Blood samples will be taken on day 1, 2, 3, 5, 8 and 11 of cycle 1, on day 1, 8
and 15 of cycle 2, and if applicable on day 1 of cycle 3 and on day 1 of cycle
4 to assess the PK profile of 2B3-101 during the first 2-4 cycles.
The dose limiting toxicity (DLT) observation period will be cycle 1 (day 1 to
day 21) at each individual dose level.
Patients who do not complete the DLT observation period (cycle 1) for other
reasons than a DLT will be replaced.
Breast cancer brain metastases study arm of the expansion phase
In the breast cancer brain metastases study-expansion phase, each treatment
cycle equally consists of 21 days. On day 1 of each cycle patients will receive
a single IV 50 mg/m2 dose of 2B3-101 as single agent, or a dose at the MTD of
2B3-101 in combination with trastuzumab (if different). In order to minimize
the risk of infusion reactions 5% of the total dose (in mg) should be infused
slowly over the first 30 minutes. As long as 2B3-101 is well tolerated, the
remaining 95% of the infusion could thereafter be administered over the next 60
minutes, resulting in a total infusion time of 90 minutes. A trastuzumab
infusion will follow 30 minutes after the completion of the 2B3-101 infusion,
if applicable.
Blood samples will be taken on day 1, 2, 3, 5, 8 and 11 of cycle 1, on day 1, 8
and 15 of cycle 2, and if applicable on day 1 of cycle 3 and on day 1 of cycle
4 to assess the PK profile during the first 2-4 cycles.
SCLC brain metastases study arm of the expansion phase
In the SCLC brain metastases study arm of the expansion phase, each treatment
cycle is equally 21 days long.
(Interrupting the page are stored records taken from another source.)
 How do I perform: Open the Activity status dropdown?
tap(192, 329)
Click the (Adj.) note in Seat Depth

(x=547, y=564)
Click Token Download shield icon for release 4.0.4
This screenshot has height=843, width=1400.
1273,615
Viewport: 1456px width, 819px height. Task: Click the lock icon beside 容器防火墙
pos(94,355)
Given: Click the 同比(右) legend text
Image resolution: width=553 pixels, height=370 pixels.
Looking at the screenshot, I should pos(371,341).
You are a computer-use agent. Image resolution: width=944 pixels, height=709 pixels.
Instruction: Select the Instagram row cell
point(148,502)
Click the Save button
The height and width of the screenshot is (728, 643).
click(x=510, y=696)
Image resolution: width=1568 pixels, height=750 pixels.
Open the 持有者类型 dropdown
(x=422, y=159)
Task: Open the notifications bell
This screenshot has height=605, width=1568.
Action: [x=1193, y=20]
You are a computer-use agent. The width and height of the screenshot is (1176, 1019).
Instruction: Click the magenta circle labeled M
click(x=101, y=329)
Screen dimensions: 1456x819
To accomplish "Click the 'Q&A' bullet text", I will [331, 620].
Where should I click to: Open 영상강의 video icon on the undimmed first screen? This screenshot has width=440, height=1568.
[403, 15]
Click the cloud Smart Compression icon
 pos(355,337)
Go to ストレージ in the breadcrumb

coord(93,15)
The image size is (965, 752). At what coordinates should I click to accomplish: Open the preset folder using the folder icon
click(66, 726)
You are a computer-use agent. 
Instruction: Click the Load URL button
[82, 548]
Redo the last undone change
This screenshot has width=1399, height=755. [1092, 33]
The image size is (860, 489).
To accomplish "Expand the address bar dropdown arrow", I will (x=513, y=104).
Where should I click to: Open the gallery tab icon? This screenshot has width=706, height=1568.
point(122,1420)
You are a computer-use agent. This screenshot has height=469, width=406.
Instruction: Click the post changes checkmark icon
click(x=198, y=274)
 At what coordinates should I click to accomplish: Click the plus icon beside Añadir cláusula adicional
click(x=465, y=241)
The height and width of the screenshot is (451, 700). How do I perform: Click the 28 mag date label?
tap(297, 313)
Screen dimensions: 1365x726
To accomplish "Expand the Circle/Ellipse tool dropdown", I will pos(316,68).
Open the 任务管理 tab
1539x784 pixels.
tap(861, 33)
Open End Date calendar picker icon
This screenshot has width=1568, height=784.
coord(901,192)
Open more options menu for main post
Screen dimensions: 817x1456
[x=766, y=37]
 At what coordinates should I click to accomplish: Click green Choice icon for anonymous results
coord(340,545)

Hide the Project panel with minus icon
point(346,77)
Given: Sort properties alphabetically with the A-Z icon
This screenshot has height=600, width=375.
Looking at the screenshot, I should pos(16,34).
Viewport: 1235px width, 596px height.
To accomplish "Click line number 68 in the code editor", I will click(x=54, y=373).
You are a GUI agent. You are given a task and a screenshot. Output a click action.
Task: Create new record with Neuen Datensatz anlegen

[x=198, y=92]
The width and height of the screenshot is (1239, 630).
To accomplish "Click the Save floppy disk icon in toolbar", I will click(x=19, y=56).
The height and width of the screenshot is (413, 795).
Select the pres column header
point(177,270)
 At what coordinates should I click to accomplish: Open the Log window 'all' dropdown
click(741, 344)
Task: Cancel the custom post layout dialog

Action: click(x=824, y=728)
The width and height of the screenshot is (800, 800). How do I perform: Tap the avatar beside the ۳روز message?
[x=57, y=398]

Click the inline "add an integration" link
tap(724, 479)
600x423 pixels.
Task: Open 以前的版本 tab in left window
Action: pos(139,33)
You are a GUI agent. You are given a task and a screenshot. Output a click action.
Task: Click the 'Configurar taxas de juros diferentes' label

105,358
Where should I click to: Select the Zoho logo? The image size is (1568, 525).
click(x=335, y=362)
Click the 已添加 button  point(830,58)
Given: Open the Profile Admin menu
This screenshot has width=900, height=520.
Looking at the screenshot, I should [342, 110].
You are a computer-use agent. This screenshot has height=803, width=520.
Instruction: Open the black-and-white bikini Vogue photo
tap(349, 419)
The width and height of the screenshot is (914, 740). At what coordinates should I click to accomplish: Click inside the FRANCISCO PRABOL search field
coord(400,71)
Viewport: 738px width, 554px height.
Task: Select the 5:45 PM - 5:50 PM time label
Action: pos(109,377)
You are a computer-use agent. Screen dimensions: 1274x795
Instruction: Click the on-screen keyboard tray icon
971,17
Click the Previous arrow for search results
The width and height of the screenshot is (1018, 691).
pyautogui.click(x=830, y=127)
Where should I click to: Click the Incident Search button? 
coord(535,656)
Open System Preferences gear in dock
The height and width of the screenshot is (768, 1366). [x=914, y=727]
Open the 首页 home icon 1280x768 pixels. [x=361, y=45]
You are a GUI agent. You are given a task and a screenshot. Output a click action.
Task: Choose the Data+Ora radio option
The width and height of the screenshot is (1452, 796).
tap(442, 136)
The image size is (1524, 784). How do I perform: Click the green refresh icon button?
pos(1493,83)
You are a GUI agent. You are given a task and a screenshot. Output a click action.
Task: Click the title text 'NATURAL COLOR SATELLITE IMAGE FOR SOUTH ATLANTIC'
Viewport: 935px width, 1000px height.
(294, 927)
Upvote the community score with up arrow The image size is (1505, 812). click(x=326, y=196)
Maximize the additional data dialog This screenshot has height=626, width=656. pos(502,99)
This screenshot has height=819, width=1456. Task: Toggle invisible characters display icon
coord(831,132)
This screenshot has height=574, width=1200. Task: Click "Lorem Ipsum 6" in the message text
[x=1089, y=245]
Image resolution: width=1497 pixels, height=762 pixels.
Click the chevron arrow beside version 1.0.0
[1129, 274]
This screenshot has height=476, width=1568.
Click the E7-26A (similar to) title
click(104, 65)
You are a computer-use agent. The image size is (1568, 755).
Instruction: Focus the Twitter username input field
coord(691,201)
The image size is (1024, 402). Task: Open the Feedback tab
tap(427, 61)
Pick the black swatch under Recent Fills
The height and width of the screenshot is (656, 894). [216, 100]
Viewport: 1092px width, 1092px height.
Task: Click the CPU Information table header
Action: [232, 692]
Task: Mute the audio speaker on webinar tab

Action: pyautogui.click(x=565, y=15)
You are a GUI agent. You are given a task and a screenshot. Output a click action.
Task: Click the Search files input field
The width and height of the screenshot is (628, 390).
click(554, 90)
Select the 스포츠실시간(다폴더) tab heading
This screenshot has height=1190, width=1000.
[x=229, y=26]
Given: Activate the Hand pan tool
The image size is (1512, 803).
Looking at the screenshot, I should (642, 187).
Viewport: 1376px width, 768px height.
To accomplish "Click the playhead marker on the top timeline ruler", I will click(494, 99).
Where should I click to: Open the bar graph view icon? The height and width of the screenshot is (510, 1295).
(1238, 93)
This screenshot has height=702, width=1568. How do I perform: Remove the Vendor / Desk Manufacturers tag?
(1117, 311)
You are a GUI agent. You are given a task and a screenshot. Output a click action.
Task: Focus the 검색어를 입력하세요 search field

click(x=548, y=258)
Patients will receive a single IV 50 mg/m2 dose
of 2B3-101 as single agent on day 1 of each cycle. In order to minimize the
risk of infusion reactions 5% of the total dose (in mg) should be infused
slowly over the first 30 minutes. As long as 2B3-101 is well tolerated, the
remaining 95% of the infusion could thereafter be administered over the next 60
minutes, resulting in a total infusion time of 90 minutes.
Blood samples will be taken on day 1, 2, 3, 5, 8 and 11 of cycle 1, on day 1, 8
and 15 of cycle 2, and if applicable on day 1 of cycle 3 and on day 1 of cycle
4 to assess the 2B3-101 PK profile during the first 2-4 cycles.
Melanoma brain metastases study arm of the expansion phase
In the melanoma brain metastases study arm of the expansion phase, each
treatment cycle is equally 21 days long. Patients will receive a single IV 50
mg/m2 dose of 2B3-101 as single agent in the dose escalation phase on day 1 of
each cycle. In order to minimize the risk of infusion reactions 5% of the total
dose (in mg) should be infused slowly over the first 30 minutes. As long as
2B3-101 is well tolerated, the remaining 95% of the infusion could thereafter
be administered over the next 60 minutes, resulting in a total infusion time of
90 minutes.
Blood samples will be taken on day 1, 2, 3, 5, 8 and 11 of cycle 1, on day 1, 8
and 15 of cycle 2, and if applicable on day 1 of cycle 3 and on day 1 of cycle
4 to assess the 2B3-101 PK profile during the first 2-4 cycles.
Recurrent malignant glioma study arm of the expansion phase
In the recurrent malignant glioma study-expansion phase, each treatment cycle
is 28 days long. Patients will receive a single IV 60 mg/m2 dose of 2B3-101 on
day 1 of each cycle. In order to minimize the risk of infusion reactions 5% of
the total dose (in mg) should be infused slowly over the first 30 minutes. As
long as 2B3-101 is well tolerated, the remaining 95% of the infusion could
thereafter be administered over the next 60 minutes, resulting in a total
infusion time of 90 minutes.
Blood samples will be taken on day 1, 2, 3, 5, 8 and 11 of cycle 1, on day 1, 8
and 15 of cycle 2, and if applicable on day 1 of cycle 3 and on day 1 of cycle
4 to assess the 2B3-101 PK profile during the first 2-4 cycles.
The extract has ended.